Canggu is a place where people go to feel rich. The clicking of keyboards in the Balinese town’s co-working spaces is drowned out only by the roar of mopeds. Over smoothie bowls and lattes, western immigrants – expats, as they prefer to be known – talk about themselves, loudly. A local woman will massage your body, silently, for the equivalent of a few pounds. Everyone is very good-looking. Everything is very cheap.
The town, once a stop-off for backpackers en route to Ubud’s yoga studios and hippy scene, has in recent years become a hub for self-described “digital nomads”. In Canggu’s cafés, barefoot westerners run fledgling companies from MacBook Pros. When not talking Facebook ads or cost-per-click, they socialise exclusively with each other. “The thing is, not many Indonesians are on a level with bule [an Indonesian term for foreigners],” explains one digital nomad over the fart of hot tub jets in Amo, a luxury spa. Around us, statue-like men wander in and out of steam rooms (CrossFit is big here), talking about e-commerce and intermittent fasting.
Inside the city’s co-working spaces (Dojo is the oldest in Canggu, Outpost the new challenger), people are building business empires selling products they’ve never handled, from countries they’ve never visited, to consumers they’ve never met. Welcome to the world of dropshipping.

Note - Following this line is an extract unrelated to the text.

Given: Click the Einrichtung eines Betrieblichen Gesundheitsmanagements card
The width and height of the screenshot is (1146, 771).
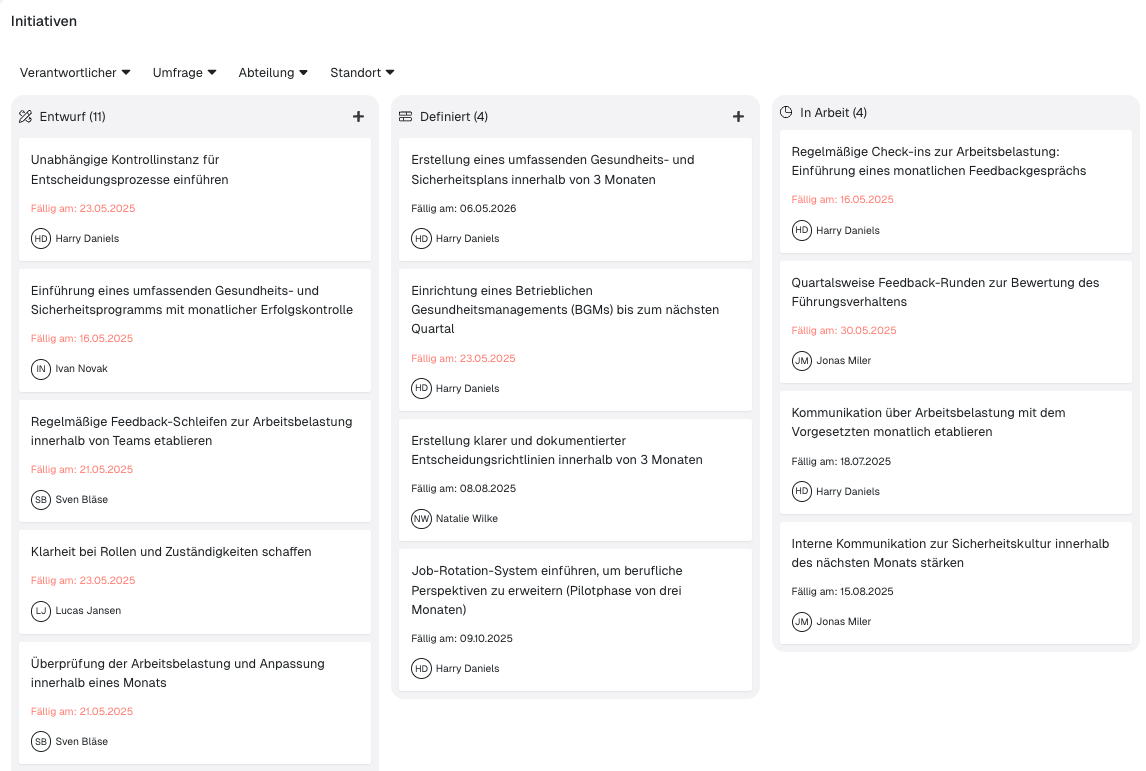Looking at the screenshot, I should [565, 310].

Dropshipping is a “fulfilment” method. At one end of the supply chain, an entrepreneur identifies a product – usually through Chinese e-commerce platform AliExpress – which they think they can sell to European or American consumers. They create a website using Shopify, and identify and target buyers, typically using Facebook ads, although you will find dropshippers on other platforms, including Instagram, or selling through marketplaces such as online homeware store Wayfair.

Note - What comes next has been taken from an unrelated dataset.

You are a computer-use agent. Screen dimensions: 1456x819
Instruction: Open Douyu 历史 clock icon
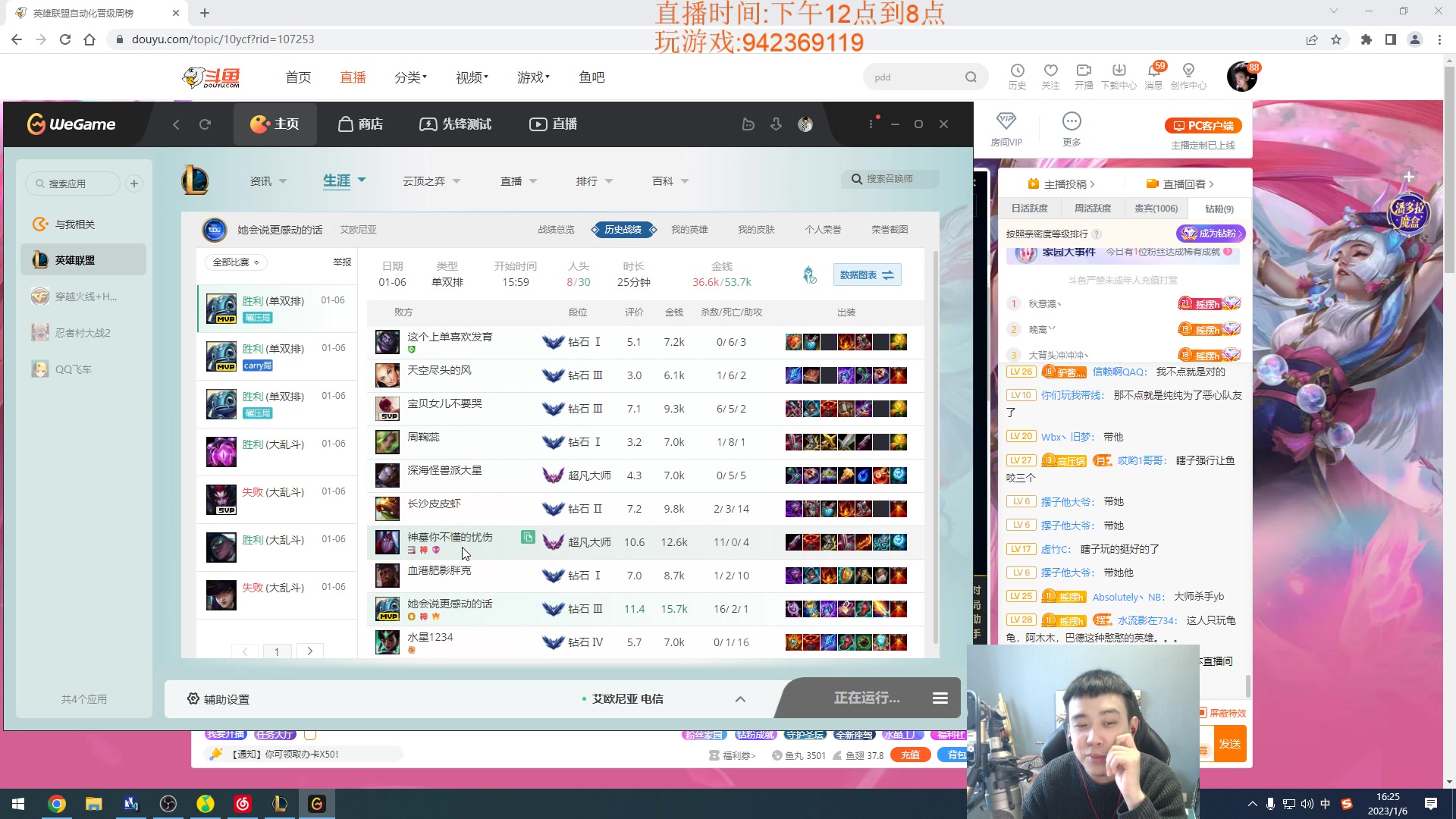[1017, 71]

When an order is received, the dropshipper purchases the item through AliExpress, and has it shipped directly to the buyer, pocketing their mark-up minus marketing spend. At no point does a dropshipper hold stock: they are simply the middleman in a globalised supply chain.
Successful dropshippers often solve so-called “pain points”. Perhaps you like to go running with your dog, but find holding the lead a chore. A dropshipper finds a hands-free running leash on AliExpress, and targets it via Facebook to dog-loving runners. They’ll create a video showcasing its benefits (videos outperform imagery), and then haunt you with that video until you give in and purchase the item. At this point, you’ll wait up to a month for delivery – lengthy order processing times are a dropshipping tell – because the item is being shipped from China.
Although there is a strong dropshipping scene in other places, notably the mountainous city of Chiang Mai in northern Thailand, Canggu has become an increasingly popular destination, with its affordable cost of living, vibrant café culture and great surf. Agung Suryawan Wiranatha, director of the Centre of Excellence in Tourism at Udayana University in Denpasar, the Balinese capital, says that so-called digital nomads started moving to Canggu about four years ago. Michael Craig, founder of co-working space Dojo, identifies the moment that well-known dropshipper Johnny FD moved to the area, in March 2017, as a turning point – where the popular blogger and YouTuber went, others followed. The following year, Outpost was built in the space of a few months, to meet the community’s growing demand for workspaces.